UNITED STATES DISTRICT COURT NORTHERN DISTRICT OF NEW YORK
Feb 18, 2021
9:20-CV-0105 (LEK) (N.D.N.Y. Feb. 18, 2021)

Opinion

9:20-CV-0105 (LEK)

02-18-2021

ISA A. COLEMAN, Plaintiff, v. MELECIO, Respondent.


MEMORANDUM-DECISION AND ORDER

I. INTRODUCTION

Petitioner Isa Coleman seeks federal habeas relief pursuant to 28 U.S.C. § 2254. Dkt. No. 1 ("Petition"). The Court directed Respondent Melecio to answer the petition. Dkt. No. 2 ("February 2020 Order"). Respondent requested, and was granted, permission to limit the answer to timeliness, reserving the right to further briefing if the Petition survived. Dkt. No. 8 ("June 2020 Text Order"). Respondent opposed the Petition as untimely. Dkt. No. 9 ("Memorandum of Law in Opposition"); Dkt. No. 10 ("Answer"); Dkt. No. 11 ("State Court Record" or "SCR"). Petitioner replied to Respondent's opposition. Dkt. No. 16 ("Reply"). For the reasons that follow, the Petition is denied.

II. BACKGROUND

Following a 2014 jury verdict in Clinton County, Petitioner was convicted of third-degree criminal sale of a controlled substance and third-degree criminal possession of a controlled substance. Pet. at 1-2, 16; accord People v. Coleman, 155 A.D.3d 1097, 1097 (N.Y. App. Div. 3d Dep't 2017) ("Coleman I")., On January 7, 2015, Petitioner was sentenced as a second felony offender to an aggregate determinate term of nine years' imprisonment, followed by two years of post-release supervision. SCR at 7, 16; Coleman I at 1097.
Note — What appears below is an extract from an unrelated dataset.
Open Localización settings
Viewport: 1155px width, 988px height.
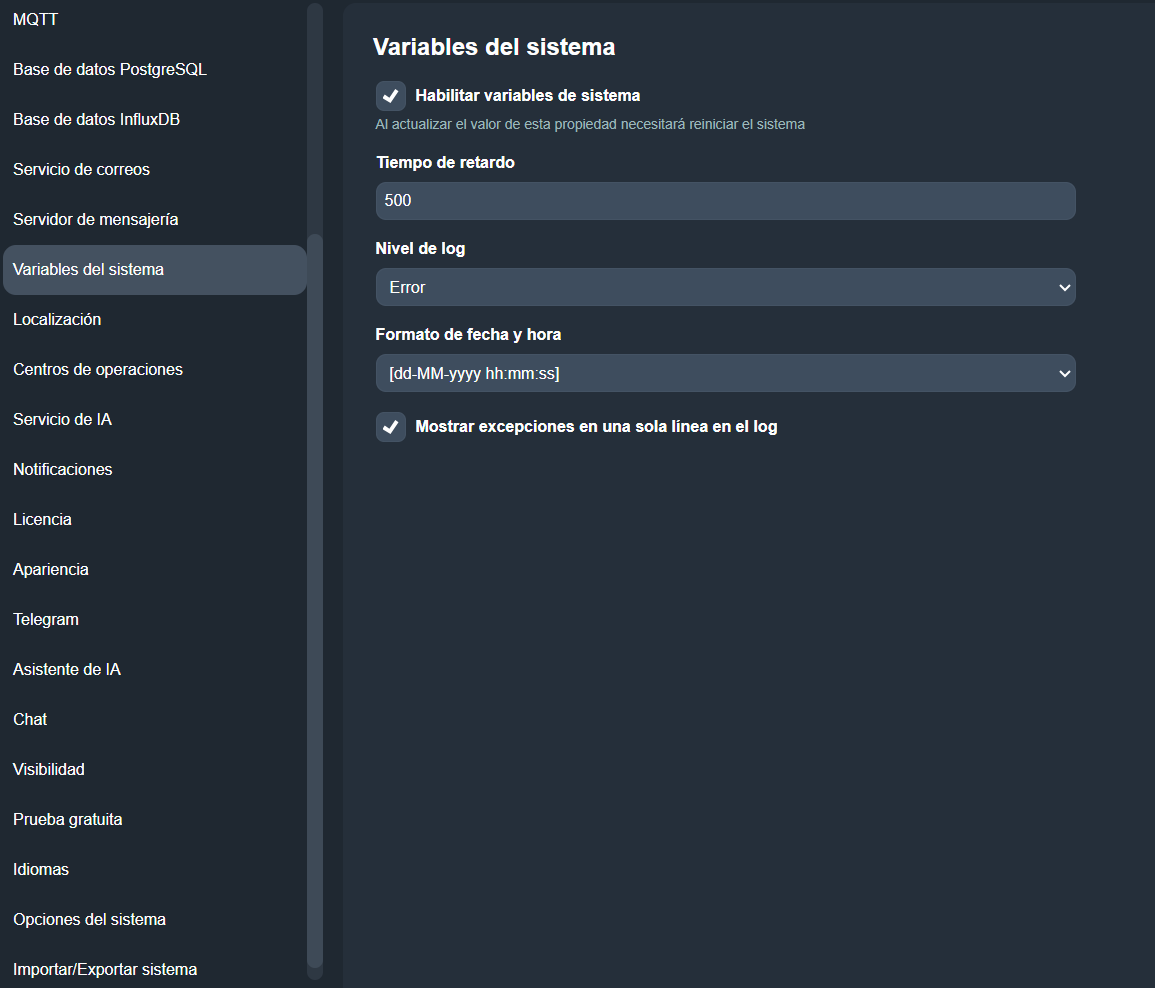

Citations to the parties' filings refer to the pagination generated by CM/ECF, the Court's electronic filing system.

Petitioner included the Third Department decision in his supporting exhibits. Dkt. No. 1-4 at 56-59.

While Petitioner's direct appeal was pending, he unsuccessfully moved to set aside his verdict pursuant to New York Criminal Procedure Law § 330.30. Pet. at 16; Dkt. No. 1-4 at 19-23; Coleman v. Lamanna, No. 19-CV-520, 2019 WL 2287809, at *1 n.4 (N.D.N.Y. May 29, 2019) ("Coleman II"). Petitioner also filed a motion to vacate his judgment pursuant to New York Criminal Procedure Law § 440.10 ("440 Motion"). Pet. at 16, Dkt. No. 1-4 at 24-30. The 440 motion was denied by the trial court, Dkt. No. 1-4 at 34-40; however, Petitioner's application for leave to appeal was granted and subsequently consolidated with his direct appeal. Pet. at 6, 16; Coleman II at *1 n.4.
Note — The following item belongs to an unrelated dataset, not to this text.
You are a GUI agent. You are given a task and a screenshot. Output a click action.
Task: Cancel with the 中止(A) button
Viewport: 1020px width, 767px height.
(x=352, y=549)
The New York State Supreme Court, Appellate Division, Third Department, affirmed the judgment of conviction and the trial court's decision denying the 440 motion; and on February 15, 2018, the New York Court of Appeals denied leave to appeal. Pet. at 2-3, 16; SCR at 2-5 (Third Department Decision); SCR at 9 (Court of Appeals Decision); see also Coleman I at 1099.

Petitioner included the Court of Appeals decision in his supporting exhibits. Dkt. No. 1-4 at 65.

On April 25, 2019, Petitioner filed a second 440 motion. Pet. at 3, 7, 16; Dkt. No. 1-4 at 1-62; SCR at 11-15. A day later, on April 26, 2019, Petitioner sought federal habeas relief pursuant to 28 U.S.C. § 2254; however, his premature petition was dismissed without prejudice and with a right to renew once all claims were properly exhausted before the state courts. See Pet.; Dkt. No. 6; accord Coleman II at *2-4.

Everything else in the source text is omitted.